What is required:
Reproduce the listing below in full, substituting "screen agent" for "GUI agent" wherever it appears and leaving everything else unchanged.
** BEGIN Entries supplied **
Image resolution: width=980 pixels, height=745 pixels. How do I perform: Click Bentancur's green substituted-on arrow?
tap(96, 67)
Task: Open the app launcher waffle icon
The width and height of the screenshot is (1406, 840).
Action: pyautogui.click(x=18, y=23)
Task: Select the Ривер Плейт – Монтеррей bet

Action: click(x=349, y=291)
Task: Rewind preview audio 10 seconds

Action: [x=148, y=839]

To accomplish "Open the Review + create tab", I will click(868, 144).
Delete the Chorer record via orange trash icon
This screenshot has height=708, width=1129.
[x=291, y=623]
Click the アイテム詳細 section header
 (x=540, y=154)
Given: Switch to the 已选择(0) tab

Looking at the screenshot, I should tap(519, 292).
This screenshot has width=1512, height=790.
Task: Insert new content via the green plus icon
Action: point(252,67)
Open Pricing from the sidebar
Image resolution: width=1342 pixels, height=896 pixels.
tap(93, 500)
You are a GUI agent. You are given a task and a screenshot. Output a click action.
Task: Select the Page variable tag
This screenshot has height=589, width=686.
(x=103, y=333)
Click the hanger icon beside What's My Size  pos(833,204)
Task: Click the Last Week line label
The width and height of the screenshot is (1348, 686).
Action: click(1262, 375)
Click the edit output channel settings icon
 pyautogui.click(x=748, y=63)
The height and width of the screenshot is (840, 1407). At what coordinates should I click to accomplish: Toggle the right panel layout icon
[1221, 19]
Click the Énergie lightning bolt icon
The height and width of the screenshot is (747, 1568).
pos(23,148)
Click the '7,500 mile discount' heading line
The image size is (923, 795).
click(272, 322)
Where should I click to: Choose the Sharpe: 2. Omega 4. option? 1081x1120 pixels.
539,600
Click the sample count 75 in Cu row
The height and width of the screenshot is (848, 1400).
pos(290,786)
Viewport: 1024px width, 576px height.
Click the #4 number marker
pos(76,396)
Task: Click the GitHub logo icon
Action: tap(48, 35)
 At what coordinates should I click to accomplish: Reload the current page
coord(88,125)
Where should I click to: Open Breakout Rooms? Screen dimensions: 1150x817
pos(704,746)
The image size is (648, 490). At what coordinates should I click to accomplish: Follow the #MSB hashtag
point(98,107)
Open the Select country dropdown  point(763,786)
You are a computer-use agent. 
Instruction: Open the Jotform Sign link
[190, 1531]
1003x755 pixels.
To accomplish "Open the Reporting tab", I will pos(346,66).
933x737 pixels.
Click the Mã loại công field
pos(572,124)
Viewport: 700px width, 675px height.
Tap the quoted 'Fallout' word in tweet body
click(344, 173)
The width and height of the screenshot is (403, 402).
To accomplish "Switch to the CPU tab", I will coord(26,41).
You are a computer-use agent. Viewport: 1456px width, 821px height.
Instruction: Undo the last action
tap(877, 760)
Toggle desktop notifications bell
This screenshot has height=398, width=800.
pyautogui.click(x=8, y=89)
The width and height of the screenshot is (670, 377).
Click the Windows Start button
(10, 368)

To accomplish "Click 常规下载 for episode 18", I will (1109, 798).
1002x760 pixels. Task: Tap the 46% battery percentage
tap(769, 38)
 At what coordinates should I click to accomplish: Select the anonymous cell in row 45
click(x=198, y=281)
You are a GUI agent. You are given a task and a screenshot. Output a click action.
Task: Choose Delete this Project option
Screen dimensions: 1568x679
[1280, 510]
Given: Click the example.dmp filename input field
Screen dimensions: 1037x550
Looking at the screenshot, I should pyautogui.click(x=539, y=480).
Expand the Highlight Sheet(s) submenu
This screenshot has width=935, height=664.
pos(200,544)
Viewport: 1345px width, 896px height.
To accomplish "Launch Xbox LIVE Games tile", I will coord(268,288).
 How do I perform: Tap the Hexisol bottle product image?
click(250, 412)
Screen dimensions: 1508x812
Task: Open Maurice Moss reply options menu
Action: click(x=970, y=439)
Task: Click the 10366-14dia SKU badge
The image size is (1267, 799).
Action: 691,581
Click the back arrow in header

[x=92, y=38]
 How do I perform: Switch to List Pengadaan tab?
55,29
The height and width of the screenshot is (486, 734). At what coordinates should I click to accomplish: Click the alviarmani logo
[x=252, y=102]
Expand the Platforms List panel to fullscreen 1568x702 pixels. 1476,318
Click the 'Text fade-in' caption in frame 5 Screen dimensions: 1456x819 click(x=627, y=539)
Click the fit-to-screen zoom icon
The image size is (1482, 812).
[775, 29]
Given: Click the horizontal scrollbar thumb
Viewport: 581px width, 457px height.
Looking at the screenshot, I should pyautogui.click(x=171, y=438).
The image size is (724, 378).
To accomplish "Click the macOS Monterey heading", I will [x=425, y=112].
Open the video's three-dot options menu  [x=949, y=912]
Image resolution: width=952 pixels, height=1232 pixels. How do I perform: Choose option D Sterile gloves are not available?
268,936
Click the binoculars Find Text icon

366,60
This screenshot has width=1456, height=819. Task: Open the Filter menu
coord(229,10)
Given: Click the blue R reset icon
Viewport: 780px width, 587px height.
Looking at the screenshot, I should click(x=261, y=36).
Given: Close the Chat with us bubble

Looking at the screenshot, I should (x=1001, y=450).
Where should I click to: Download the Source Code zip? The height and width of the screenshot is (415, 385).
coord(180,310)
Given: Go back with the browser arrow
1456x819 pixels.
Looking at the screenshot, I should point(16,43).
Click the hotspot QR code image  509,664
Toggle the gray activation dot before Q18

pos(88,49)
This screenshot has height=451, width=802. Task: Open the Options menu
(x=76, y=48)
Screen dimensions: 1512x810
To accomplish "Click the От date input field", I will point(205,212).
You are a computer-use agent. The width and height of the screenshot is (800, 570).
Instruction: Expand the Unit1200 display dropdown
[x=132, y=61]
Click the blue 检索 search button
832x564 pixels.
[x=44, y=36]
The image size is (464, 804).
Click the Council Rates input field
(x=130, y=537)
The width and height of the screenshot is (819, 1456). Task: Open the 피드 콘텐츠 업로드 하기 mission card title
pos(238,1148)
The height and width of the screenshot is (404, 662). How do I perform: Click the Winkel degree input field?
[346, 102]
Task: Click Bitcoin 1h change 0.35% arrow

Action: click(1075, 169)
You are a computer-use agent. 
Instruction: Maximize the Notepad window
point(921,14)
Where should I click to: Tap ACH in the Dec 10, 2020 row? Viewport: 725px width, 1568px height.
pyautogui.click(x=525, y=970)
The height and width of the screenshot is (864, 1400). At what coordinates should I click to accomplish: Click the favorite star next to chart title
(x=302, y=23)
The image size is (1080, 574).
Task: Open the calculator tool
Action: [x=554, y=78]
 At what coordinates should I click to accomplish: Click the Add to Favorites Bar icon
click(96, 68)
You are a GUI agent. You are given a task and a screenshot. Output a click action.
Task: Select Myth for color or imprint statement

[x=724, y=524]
** END Entries supplied **
Reply:
Image resolution: width=980 pixels, height=745 pixels. How do I perform: Click Bentancur's green substituted-on arrow?
tap(96, 67)
Task: Open the app launcher waffle icon
The width and height of the screenshot is (1406, 840).
Action: pyautogui.click(x=18, y=23)
Task: Select the Ривер Плейт – Монтеррей bet

Action: click(x=349, y=291)
Task: Rewind preview audio 10 seconds

Action: [x=148, y=839]

To accomplish "Open the Review + create tab", I will click(868, 144).
Delete the Chorer record via orange trash icon
This screenshot has height=708, width=1129.
[x=291, y=623]
Click the アイテム詳細 section header
 (x=540, y=154)
Given: Switch to the 已选择(0) tab

Looking at the screenshot, I should tap(519, 292).
This screenshot has width=1512, height=790.
Task: Insert new content via the green plus icon
Action: point(252,67)
Open Pricing from the sidebar
Image resolution: width=1342 pixels, height=896 pixels.
tap(93, 500)
You are a screen agent. You are given a task and a screenshot. Output a click action.
Task: Select the Page variable tag
This screenshot has height=589, width=686.
(x=103, y=333)
Click the hanger icon beside What's My Size  pos(833,204)
Task: Click the Last Week line label
The width and height of the screenshot is (1348, 686).
Action: click(1262, 375)
Click the edit output channel settings icon
 pyautogui.click(x=748, y=63)
The height and width of the screenshot is (840, 1407). At what coordinates should I click to accomplish: Toggle the right panel layout icon
[1221, 19]
Click the Énergie lightning bolt icon
The height and width of the screenshot is (747, 1568).
pos(23,148)
Click the '7,500 mile discount' heading line
The image size is (923, 795).
click(272, 322)
Where should I click to: Choose the Sharpe: 2. Omega 4. option? 1081x1120 pixels.
539,600
Click the sample count 75 in Cu row
The height and width of the screenshot is (848, 1400).
pos(290,786)
Viewport: 1024px width, 576px height.
Click the #4 number marker
pos(76,396)
Task: Click the GitHub logo icon
Action: tap(48, 35)
 At what coordinates should I click to accomplish: Reload the current page
coord(88,125)
Where should I click to: Open Breakout Rooms? Screen dimensions: 1150x817
pos(704,746)
The image size is (648, 490). At what coordinates should I click to accomplish: Follow the #MSB hashtag
point(98,107)
Open the Select country dropdown  point(763,786)
You are a computer-use agent. 
Instruction: Open the Jotform Sign link
[190, 1531]
1003x755 pixels.
To accomplish "Open the Reporting tab", I will pos(346,66).
933x737 pixels.
Click the Mã loại công field
pos(572,124)
Viewport: 700px width, 675px height.
Tap the quoted 'Fallout' word in tweet body
click(344, 173)
The width and height of the screenshot is (403, 402).
To accomplish "Switch to the CPU tab", I will coord(26,41).
You are a computer-use agent. Viewport: 1456px width, 821px height.
Instruction: Undo the last action
tap(877, 760)
Toggle desktop notifications bell
This screenshot has height=398, width=800.
pyautogui.click(x=8, y=89)
The width and height of the screenshot is (670, 377).
Click the Windows Start button
(10, 368)

To accomplish "Click 常规下载 for episode 18", I will (1109, 798).
1002x760 pixels. Task: Tap the 46% battery percentage
tap(769, 38)
 At what coordinates should I click to accomplish: Select the anonymous cell in row 45
click(x=198, y=281)
You are a screen agent. You are given a task and a screenshot. Output a click action.
Task: Choose Delete this Project option
Screen dimensions: 1568x679
[1280, 510]
Given: Click the example.dmp filename input field
Screen dimensions: 1037x550
Looking at the screenshot, I should pyautogui.click(x=539, y=480).
Expand the Highlight Sheet(s) submenu
This screenshot has width=935, height=664.
pos(200,544)
Viewport: 1345px width, 896px height.
To accomplish "Launch Xbox LIVE Games tile", I will coord(268,288).
 How do I perform: Tap the Hexisol bottle product image?
click(250, 412)
Screen dimensions: 1508x812
Task: Open Maurice Moss reply options menu
Action: click(x=970, y=439)
Task: Click the 10366-14dia SKU badge
The image size is (1267, 799).
Action: 691,581
Click the back arrow in header

[x=92, y=38]
 How do I perform: Switch to List Pengadaan tab?
55,29
The height and width of the screenshot is (486, 734). At what coordinates should I click to accomplish: Click the alviarmani logo
[x=252, y=102]
Expand the Platforms List panel to fullscreen 1568x702 pixels. 1476,318
Click the 'Text fade-in' caption in frame 5 Screen dimensions: 1456x819 click(x=627, y=539)
Click the fit-to-screen zoom icon
The image size is (1482, 812).
[775, 29]
Given: Click the horizontal scrollbar thumb
Viewport: 581px width, 457px height.
Looking at the screenshot, I should pyautogui.click(x=171, y=438).
The image size is (724, 378).
To accomplish "Click the macOS Monterey heading", I will [x=425, y=112].
Open the video's three-dot options menu  [x=949, y=912]
Image resolution: width=952 pixels, height=1232 pixels. How do I perform: Choose option D Sterile gloves are not available?
268,936
Click the binoculars Find Text icon

366,60
This screenshot has width=1456, height=819. Task: Open the Filter menu
coord(229,10)
Given: Click the blue R reset icon
Viewport: 780px width, 587px height.
Looking at the screenshot, I should click(x=261, y=36).
Given: Close the Chat with us bubble

Looking at the screenshot, I should (x=1001, y=450).
Where should I click to: Download the Source Code zip? The height and width of the screenshot is (415, 385).
coord(180,310)
Given: Go back with the browser arrow
1456x819 pixels.
Looking at the screenshot, I should point(16,43).
Click the hotspot QR code image  509,664
Toggle the gray activation dot before Q18

pos(88,49)
This screenshot has height=451, width=802. Task: Open the Options menu
(x=76, y=48)
Screen dimensions: 1512x810
To accomplish "Click the От date input field", I will point(205,212).
You are a computer-use agent. The width and height of the screenshot is (800, 570).
Instruction: Expand the Unit1200 display dropdown
[x=132, y=61]
Click the blue 检索 search button
832x564 pixels.
[x=44, y=36]
The image size is (464, 804).
Click the Council Rates input field
(x=130, y=537)
The width and height of the screenshot is (819, 1456). Task: Open the 피드 콘텐츠 업로드 하기 mission card title
pos(238,1148)
The height and width of the screenshot is (404, 662). How do I perform: Click the Winkel degree input field?
[346, 102]
Task: Click Bitcoin 1h change 0.35% arrow

Action: click(1075, 169)
You are a computer-use agent. 
Instruction: Maximize the Notepad window
point(921,14)
Where should I click to: Tap ACH in the Dec 10, 2020 row? Viewport: 725px width, 1568px height.
pyautogui.click(x=525, y=970)
The height and width of the screenshot is (864, 1400). At what coordinates should I click to accomplish: Click the favorite star next to chart title
(x=302, y=23)
The image size is (1080, 574).
Task: Open the calculator tool
Action: [x=554, y=78]
 At what coordinates should I click to accomplish: Click the Add to Favorites Bar icon
click(96, 68)
You are a screen agent. You are given a task and a screenshot. Output a click action.
Task: Select Myth for color or imprint statement

[x=724, y=524]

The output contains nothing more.